What's the Catch?: The state of recreational fisheries management in New Zealand

Dr Randall Bess
14 September, 2016

Around 600,000 New Zealanders, almost thirteen percent of the population, fish recreationally each year in inshore waters. Many of them place great importance on the ability to take home a day’s catch.

Fishing is a valued pastime, a way to connect with nature and tradition, and something that is integral to the Kiwi way of life. Though many of the fish stocks important to recreational fishers are healthy, some are overfished or depleted and need to be rebuilt.

What is the problem?

Continual increases in the demand for recreational fishing, along with competition with commercial fishing, have led to localised depletion and concerns about the sustainability of certain fish stocks.
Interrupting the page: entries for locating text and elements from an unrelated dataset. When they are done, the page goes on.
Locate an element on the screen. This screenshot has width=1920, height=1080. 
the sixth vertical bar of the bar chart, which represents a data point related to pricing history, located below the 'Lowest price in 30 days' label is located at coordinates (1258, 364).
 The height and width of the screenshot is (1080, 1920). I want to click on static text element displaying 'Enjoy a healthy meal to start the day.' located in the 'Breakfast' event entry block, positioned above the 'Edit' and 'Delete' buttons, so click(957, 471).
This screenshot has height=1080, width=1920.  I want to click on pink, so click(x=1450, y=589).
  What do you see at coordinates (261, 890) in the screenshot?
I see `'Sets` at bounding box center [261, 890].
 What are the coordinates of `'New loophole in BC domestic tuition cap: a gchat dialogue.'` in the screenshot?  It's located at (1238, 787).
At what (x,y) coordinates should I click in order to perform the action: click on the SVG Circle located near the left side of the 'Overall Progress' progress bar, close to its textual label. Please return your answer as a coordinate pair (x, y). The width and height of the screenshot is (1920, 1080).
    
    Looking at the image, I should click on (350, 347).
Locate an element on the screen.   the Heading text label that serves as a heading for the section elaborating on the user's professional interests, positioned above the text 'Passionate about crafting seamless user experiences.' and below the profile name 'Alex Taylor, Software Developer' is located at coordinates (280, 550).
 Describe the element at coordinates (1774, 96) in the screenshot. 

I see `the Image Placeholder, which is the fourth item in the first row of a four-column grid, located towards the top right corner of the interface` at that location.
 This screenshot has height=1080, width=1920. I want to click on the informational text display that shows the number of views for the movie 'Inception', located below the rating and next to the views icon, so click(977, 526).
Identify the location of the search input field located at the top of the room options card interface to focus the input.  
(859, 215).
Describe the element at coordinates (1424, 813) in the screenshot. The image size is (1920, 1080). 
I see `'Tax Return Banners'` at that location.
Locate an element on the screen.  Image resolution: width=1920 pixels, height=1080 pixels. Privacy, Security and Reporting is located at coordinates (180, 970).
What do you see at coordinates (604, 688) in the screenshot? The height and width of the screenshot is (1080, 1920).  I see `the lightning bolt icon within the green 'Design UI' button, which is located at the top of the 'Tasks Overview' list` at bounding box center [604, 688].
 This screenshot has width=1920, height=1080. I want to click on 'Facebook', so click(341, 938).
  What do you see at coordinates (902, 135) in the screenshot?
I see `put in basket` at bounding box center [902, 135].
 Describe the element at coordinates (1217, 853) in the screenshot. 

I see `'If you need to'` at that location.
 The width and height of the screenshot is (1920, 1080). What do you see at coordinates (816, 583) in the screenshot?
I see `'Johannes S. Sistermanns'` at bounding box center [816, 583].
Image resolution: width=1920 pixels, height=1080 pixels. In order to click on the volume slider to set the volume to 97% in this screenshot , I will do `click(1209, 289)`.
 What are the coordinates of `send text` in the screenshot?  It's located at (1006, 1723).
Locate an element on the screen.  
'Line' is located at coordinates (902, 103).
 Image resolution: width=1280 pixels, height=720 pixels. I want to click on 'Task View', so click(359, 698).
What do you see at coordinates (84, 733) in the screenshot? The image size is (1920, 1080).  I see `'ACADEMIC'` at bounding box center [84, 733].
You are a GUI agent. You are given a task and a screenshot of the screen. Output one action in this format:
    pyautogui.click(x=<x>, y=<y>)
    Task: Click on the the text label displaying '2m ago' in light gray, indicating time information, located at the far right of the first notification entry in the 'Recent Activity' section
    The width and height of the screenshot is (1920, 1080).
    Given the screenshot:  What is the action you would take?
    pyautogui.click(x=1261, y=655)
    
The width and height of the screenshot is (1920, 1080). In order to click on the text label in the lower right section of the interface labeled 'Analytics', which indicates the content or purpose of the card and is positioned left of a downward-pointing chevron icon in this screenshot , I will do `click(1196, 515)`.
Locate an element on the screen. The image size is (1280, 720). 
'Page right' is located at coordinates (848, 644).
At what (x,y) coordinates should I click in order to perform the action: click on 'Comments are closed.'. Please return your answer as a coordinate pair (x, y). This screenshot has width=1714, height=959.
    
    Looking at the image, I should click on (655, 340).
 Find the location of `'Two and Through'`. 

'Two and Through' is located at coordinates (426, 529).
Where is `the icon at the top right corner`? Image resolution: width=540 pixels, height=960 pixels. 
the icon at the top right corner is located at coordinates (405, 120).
Fishers are frustrated about the current state of depletion in some fish stocks, compared with what they experienced in the past.

The blue cod and scallop fisheries along the top of the South Island are a case in point. The cause of decline in catch levels is unknown, but are likely a combination of human and environmental factors. The situation is an indication of what might occur in other regions if the status quo management remains.

When considering New Zealand’s projected population and tourism growth, particularly in the Auckland region, it is expected that recreational fishers will face increasingly stringent constraints like daily bag and size limits. This approach does not look good for the future of recreational fishing.

Key facts

  • The snapper fishery, which is the largest recreational fishery in New Zealand, reflects this downward trend to ensure fish stock sustain- ability. For example, the snapper fishery along the northeast portion of the North Island has had the daily bag limit reduced from 30 fish in 1985 to seven in 2014.
  • The blue cod fishery in the Marlborough Sounds has had the daily bag limit reduced from 12 in 1985 to two in 2011. This fishery has also had gear restrictions, small-scale area closures, and seasonal bans (1 September to 19 December inclusive each year) in place.
  • The Marlborough Sounds and eastern Tasman Bay scallop fishery is now closed (15 July 2016 until 14 February 2017).

Key challenges

New Zealanders have the opportunity to avoid the fisheries problems that so often characterise other coastal nations’ recreational fisheries. There is time to find workable solutions that enhance the recreational fishing experience now and in the future. For this to occur, key challenges need to be addressed, including:

  • Several inshore fisheries demonstrate the need for ongoing decreases in daily bag limits and increases in the minimum legal sizes, if not seasonal closures in the future.
  • There is an underlying problem of complacency in managing recreational fisheries. There is a current lack of fisheries policy leadership and technical competence to support it.
  • This hands-off management approach is not sustainable, as growth in New Zealand’s population and tourism further increases the demand for recreational fishing.

Finding workable solutions The New Zealand Initiative’s first report, What’s the Catch? The State of Recreational Fisheries Management in New Zealand sets out the overall situation, with respect to the management of recreational, commercial and customary fisheries. This first report focuses particularly on recreational fisheries, their existing management challenges and solutions that are currently being debated. The New Zealand Initiative is preparing two subsequent reports.

This series of reports will culminate in policy recommendations to help the public debate what is possible in New Zealand and what solutions will work best.

It is important that any proposed solutions and policy developments uphold the secure rights associated with commercial quota holdings and the principles of the Treaty of Waitangi and related Treaty settlement obligations.